More like an endlessly-metastasizing tumor, I think. Or a parasitical infection, like tapeworms, maybe. But still, the man…uhh, gorilla has a point.
I was thinking the other day that progressivism is like a virus. This is no doubt a bit of an oversimplification, but this is how viruses work: when they come in contact with a cell, they trick it into thinking it’s something they need, like a nutrient, so the virus gets pulled in. Once inside, the virus repurposes the cell’s DNA into making more viruses. The cell gets turned into, literally, a virus factory. Eventually, so many viruses will be manufactured that the cell will burst, releasing all of the new viruses to infect other cells.
You can see the parallels with progressivism. First, unlike a normal cell, which has a function as part of some larger organism and can reproduce itself, viruses can’t exist independently. They’re kind of like a parasite. Similarly, progressives don’t really do anything useful or productive.
Also, viruses don’t do anything except cause illness. I guess there are some viruses that have been indentified as beneficial, but not many. So, generally speaking, if you have a virus, it’s bad. And any time a progressive shows up and wants to do something or be in charge of something, it’s bad. When left unchecked, viruses will reduce healthy organisms to a sickly caricature of what they formerly were. Case in point: The Star Wars franchise. Or the State Department.
Second, progressives also gain entry into institutions and organizations by deception. They trick the unwary into opening the door for them by using words such as ‘peace’, ‘justice’, ‘equality’ and ‘fairness’ as if they are actually interested in peace, justice, equality, and fairness. Which they’re not. Everything they tell you is a lie.
GP goes on to lay out several more good points of comparison, winding up with this:
Finally, like most viruses, science hasn’t really found a cure for progressivism.
Well, maturity usually does the trick. As Churchill put it (or, possibly, didn’t): if you’re not a liberal at 20, you have no heart; if you’re not a conservative at 40, you have no brain. Failing that, a single dose of lead in a copper or steel jacket, topically applied to either the head or the Sniper’s Triangle area, would work nicely too.

(Collected data)

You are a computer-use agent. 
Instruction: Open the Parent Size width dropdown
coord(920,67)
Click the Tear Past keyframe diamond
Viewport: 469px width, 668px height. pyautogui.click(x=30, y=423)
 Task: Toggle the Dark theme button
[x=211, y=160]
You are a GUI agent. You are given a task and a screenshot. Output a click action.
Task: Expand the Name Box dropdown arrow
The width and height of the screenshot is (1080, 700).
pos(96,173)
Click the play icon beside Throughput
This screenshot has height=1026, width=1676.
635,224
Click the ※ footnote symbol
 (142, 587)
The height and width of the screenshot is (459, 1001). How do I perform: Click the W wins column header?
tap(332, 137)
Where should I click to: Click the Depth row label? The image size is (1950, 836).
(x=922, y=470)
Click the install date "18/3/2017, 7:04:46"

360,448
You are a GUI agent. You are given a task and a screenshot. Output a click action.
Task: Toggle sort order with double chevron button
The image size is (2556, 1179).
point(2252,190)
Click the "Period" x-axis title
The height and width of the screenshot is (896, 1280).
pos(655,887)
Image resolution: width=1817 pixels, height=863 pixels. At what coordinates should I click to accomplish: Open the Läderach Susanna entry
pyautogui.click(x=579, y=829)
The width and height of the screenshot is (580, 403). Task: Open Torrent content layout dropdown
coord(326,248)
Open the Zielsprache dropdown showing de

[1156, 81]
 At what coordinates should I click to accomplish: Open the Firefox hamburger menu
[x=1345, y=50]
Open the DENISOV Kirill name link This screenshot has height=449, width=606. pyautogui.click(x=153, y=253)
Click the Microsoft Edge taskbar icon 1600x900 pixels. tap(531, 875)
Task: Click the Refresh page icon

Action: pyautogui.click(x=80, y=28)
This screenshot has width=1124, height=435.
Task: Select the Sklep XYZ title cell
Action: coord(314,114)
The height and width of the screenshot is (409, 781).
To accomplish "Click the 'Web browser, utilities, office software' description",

▶ What you should do
Answer these questions about the text comparing progressivism to a virus.
(a) According to the text, what do viruses trick a cell into thinking they are, so that they get pulled in?
(b) Which four words does the text list as being used to get the unwary to open the door?
(c) To whom does the text attribute, with some doubt, the saying about being a liberal at 20 and a conservative at 40?

▶ Result of this exercise
(a) Something the cell needs, like a nutrient.
(b) 'Peace', 'justice', 'equality' and 'fairness'.
(c) Churchill.